La Fiura had been severely depressed. His wife, with whom he had bitterly quarreled three nights before, had not returned home and could not be found. To console himself, La Fiura had consumed a large quantity of whiskey from Thursday evening until the early morning hours of Sunday, October 1. Later that morning at his parents’ home he resolved to commit suicide. Defendant testified that he loaded a shotgun and placed it against his head but could not bring himself to pull the trigger. It was then that he called the Addison Police Department.

When the first police car arrived at the house, defendant opened the front door and fired the shotgun in the direction of the car, wounding the two officers. At trial, defendant claimed that this was done to provoke the police into shooting him since he was unable to shoot himself. Shortly thereafter, a second squad car arrived. La Fiura came out of the house and, still holding the shotgun, began walking toward one of the officers. After ignoring repeated demands that he halt and drop the shotgun, two policemen fired upon defendant striking him in the upper thorax and leg.

On June 15, 1979, more than eight months after the shooting, defendant was brought to trial where he presented evidence in support of his defense of insanity. Special verdict forms of not guilty by reason of insanity were submitted to the jury together with the general verdict forms of guilty and not guilty.

I.

Defendant first assigns as error the trial court’s omission of certain jury instructions with regard to the special verdict of not guilty by reason of insanity. By supplemental record to this court the parties have stipulated that prior to the conference on instructions reported of record, an off-the-record conference was held. Defense counsel requested the court to instruct the jury as set forth in section 115 — 4(j) of the Code of Criminal Procedure of 1963 (Ill. Rev. Stat. 1977, ch. 38, par. 115 — 4(j)).
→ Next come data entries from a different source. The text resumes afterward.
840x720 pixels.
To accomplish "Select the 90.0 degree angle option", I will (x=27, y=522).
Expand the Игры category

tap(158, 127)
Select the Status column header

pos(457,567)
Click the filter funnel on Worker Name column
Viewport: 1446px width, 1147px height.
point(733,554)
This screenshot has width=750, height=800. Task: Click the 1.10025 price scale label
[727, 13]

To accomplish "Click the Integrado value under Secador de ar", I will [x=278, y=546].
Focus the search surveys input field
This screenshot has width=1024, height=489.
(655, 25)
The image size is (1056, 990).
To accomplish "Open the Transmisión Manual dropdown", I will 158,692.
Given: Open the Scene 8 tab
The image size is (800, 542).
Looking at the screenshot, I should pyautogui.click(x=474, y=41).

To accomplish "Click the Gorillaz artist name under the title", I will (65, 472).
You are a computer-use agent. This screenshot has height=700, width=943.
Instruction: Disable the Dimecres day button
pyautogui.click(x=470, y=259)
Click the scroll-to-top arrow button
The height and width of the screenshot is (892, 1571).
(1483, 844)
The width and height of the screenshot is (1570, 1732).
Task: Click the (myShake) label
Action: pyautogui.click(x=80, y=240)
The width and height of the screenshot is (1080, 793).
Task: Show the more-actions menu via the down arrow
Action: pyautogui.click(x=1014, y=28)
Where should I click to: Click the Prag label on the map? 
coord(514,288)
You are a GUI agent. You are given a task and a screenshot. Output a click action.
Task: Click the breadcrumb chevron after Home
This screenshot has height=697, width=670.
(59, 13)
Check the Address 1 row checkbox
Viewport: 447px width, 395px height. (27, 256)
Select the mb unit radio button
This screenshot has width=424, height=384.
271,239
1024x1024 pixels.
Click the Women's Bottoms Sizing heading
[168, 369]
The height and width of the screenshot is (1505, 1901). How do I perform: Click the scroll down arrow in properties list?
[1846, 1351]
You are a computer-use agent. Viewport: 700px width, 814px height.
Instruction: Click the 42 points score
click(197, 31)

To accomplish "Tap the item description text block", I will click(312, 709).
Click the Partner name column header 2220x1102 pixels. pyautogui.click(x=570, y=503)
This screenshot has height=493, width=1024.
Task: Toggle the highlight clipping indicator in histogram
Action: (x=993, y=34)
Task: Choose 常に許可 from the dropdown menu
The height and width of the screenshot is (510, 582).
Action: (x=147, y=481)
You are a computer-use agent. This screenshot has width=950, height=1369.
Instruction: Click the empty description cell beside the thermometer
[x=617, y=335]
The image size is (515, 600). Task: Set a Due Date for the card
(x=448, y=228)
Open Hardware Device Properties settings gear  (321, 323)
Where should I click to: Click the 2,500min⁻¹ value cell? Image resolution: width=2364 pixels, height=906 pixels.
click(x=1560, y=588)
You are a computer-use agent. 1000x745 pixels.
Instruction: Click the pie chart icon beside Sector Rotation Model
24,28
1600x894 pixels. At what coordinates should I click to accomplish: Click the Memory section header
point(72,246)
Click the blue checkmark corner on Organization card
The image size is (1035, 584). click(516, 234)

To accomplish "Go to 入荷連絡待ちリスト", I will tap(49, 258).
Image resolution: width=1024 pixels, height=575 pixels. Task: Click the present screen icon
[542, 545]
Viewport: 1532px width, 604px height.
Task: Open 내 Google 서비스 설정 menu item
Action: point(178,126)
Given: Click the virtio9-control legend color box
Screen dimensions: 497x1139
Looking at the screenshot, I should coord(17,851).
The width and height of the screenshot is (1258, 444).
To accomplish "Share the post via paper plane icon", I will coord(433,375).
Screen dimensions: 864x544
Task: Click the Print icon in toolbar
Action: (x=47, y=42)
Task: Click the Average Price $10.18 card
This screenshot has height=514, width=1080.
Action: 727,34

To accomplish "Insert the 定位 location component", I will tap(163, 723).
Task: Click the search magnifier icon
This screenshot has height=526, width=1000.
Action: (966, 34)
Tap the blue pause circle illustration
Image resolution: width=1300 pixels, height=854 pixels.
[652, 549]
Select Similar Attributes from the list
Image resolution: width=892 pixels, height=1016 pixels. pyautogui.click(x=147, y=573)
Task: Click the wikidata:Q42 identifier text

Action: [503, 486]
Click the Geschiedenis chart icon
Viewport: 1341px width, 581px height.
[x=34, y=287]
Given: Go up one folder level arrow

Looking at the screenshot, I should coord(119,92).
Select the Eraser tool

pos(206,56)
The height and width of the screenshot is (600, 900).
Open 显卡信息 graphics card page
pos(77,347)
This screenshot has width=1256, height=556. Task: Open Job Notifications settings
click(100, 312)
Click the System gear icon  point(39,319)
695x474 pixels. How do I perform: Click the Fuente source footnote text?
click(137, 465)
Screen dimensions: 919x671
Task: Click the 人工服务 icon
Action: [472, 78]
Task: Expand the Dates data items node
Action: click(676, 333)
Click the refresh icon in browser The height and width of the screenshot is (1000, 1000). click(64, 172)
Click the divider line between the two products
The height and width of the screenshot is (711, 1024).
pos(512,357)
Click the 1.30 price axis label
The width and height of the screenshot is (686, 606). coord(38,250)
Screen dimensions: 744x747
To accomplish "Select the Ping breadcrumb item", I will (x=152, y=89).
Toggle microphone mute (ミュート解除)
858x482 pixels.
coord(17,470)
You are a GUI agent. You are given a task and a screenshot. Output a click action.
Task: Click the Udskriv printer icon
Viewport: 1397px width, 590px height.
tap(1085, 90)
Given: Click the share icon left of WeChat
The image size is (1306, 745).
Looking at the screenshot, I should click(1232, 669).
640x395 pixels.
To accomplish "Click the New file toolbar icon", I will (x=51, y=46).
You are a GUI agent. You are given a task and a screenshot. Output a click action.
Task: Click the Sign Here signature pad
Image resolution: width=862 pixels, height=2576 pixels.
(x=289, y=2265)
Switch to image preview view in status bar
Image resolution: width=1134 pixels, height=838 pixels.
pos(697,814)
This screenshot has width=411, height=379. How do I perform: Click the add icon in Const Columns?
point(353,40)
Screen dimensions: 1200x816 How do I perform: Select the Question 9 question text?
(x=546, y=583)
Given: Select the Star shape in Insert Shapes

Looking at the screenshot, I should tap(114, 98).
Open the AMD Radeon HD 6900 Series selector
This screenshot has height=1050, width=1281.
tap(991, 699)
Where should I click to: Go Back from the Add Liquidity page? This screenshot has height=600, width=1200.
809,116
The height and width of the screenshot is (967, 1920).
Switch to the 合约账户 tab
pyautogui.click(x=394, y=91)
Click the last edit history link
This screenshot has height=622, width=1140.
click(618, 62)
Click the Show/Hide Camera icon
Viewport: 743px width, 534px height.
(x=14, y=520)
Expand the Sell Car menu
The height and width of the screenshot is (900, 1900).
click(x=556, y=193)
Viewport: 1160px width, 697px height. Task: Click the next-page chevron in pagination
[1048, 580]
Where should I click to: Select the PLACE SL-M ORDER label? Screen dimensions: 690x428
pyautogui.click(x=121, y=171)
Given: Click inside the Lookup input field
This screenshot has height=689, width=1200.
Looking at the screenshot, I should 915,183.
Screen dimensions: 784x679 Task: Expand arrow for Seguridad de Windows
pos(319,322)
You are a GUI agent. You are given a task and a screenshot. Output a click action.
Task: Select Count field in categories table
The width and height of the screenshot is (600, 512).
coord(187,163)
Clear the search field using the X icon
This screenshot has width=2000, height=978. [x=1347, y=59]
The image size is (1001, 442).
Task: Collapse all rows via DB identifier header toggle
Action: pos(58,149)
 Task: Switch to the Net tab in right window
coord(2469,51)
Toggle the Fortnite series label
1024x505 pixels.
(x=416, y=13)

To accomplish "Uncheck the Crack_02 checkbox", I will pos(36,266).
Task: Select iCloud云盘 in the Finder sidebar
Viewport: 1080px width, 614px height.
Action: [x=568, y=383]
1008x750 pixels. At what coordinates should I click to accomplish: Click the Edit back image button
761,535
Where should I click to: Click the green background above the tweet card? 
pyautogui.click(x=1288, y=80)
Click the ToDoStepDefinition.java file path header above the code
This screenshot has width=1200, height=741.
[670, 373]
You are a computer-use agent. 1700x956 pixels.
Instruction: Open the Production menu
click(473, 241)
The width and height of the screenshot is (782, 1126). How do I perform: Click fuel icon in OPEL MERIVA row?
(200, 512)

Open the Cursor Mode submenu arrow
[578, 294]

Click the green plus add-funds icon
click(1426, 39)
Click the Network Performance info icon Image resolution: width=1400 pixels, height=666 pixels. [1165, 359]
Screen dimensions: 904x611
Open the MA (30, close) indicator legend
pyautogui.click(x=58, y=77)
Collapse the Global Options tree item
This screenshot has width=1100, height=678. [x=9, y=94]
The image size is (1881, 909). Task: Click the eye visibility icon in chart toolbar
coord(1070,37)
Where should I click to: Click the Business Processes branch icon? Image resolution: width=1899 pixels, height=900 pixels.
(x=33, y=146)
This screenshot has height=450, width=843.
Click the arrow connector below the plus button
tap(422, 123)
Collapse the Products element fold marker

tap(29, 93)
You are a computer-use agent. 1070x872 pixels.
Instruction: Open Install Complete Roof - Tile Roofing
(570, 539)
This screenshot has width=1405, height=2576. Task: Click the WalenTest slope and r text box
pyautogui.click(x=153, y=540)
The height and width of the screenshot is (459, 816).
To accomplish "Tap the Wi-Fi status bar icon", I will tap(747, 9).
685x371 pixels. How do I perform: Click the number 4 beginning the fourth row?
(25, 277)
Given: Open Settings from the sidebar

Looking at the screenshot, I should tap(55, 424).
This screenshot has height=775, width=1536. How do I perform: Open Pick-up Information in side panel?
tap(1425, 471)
This statute provides in part:

“(j) * * * When the affirmative defense of insanity has been presented during the trial, the court shall provide the jury not only with general verdict forms but also with a special verdict form of not guilty by reason of insanity, as to each offense charged, and in such event the court shall separately instruct the jury that such a special verdict of not guilty by reason of insanity may be returned instead of a general verdict but such special verdict requires a finding by the jury that the defendant committed the acts charged but at the time of the commission of those acts the defendant was insane. In the event of a verdict of not guilty by reason of insanity, a hearing shall be held pursuant to the Mental Health Code of 1967 to determine whether the defendant is in need of mental treatment.” (Emphasis added.)

The supplemental record further discloses that the trial court refused to issue written instructions incorporating the text of this paragraph but agreed to explain to the jury in its own words what the paragraph required. Additionally, the court stated that it would issue written instructions pertaining to the issue of insanity but only as provided in the Illinois Pattern Jury Instructions, Criminal (1968) (hereinafter cited as IPI Criminal).

Despite its promise to orally instruct the jury on the substance of section 115 — 4(j), only the IPI written forms were used. No other comments were made by the court to the jury concerning the special insanity verdict or, specifically, the substance of section 115 — 4(j).

The pertinent written instructions submitted to the jury included People’s Instruction No. 25 (patterned after IPI Criminal No. 24.01), which sets forth the statutory definition of insanity, and People’s Instruction No. 13A (IPI Criminal No. 25.01), which purports to instruct on the issues involved in the insanity defense in relation to the elements of the underlying crime and the burden of proof. These instructions are reproduced below as they appear in the record.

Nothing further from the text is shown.